TEXT PROVIDED:

● ● ●

One time a couple of years ago, when I was working on my MSc, my parents took me out for dinner, and in the middle of it, my Dad handed me a pocket notebook and a package of eight Crayola crayons and asked me to explain my thesis to him.  I found a blank page, thought for a minute, and tried to put my very abstract thesis into pictures, to moderate success — art is not something I’m talented at, and the pictures ended up squished in a corner of the crowded page.  It must’ve made an impression on my Dad, though, because since then, whenever my Dad has asked about what I’m working on, he’s made a quip about having a package of crayons waiting for me.

● ● ●

RECORDED INFORMATION:
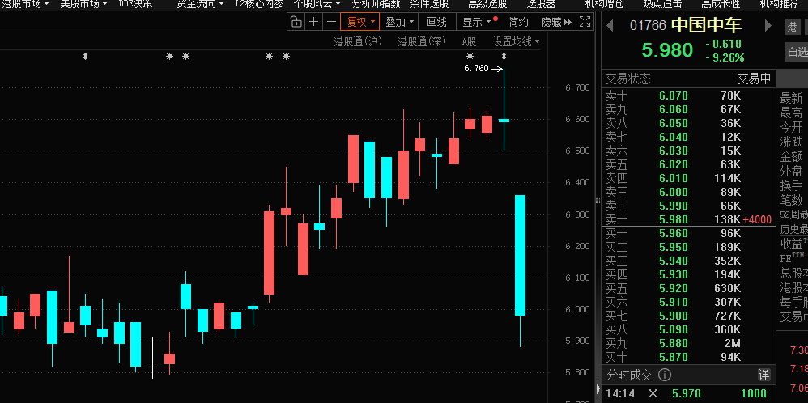The width and height of the screenshot is (808, 403).
Task: Click info icon beside 分时成交
Action: click(x=665, y=375)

● ● ●

WORK INSTRUCTIONS:
1: Answer these from the crayon story, one line each:
(a) What degree was the narrator working on at the time of the dinner?
(b) How many crayons came in the package?
(c) Where on the page did the pictures end up?
2: In the crayon story, list the three things the narrator did after receiving the notebook and crayons, in the order given in the second sentence.
3: Resume the crayon story after its final sentence.

SOLVED PROBLEMS:
1:
(a) An MSc
(b) Eight
(c) Squished in a corner of the crowded page

2:
1. Found a blank page
2. Thought for a minute
3. Tried to put the very abstract thesis into pictures

3:
My parents are both very smart people, but neither of them have much of a formal background in science beyond high school.  Science is often communicated in technical language, which is often very discipline-specific and can be very obscure, or through popular media, which frequently obscures or misrepresents the findings.  However, I believe that having a grasp of solid, evidence based science is becoming increasingly important, regardless of what level or kind of formal education a person has.  This blog is my attempt to lay a plank over the gap between the technical language of science and the lay language of people like my parents.  Eight Crayon Science is not about jargon, obscure details, or pages of formulas and mathematics. It’s about the fundamental ideas underpinning the science that affects our everyday lives. It’s about communicating those ideas, discoveries, and theories in a way that’s clear, honest, and hopefully accessible. It’s about fostering a dialogue about science that everyone, not just specialists and scientists, can participate in comfortably — and I hope you do! Science is helping to provide us with the means to understand some of the most important changes occurring in the world around us, and I hope you’ll join me in exploring and discovering our world.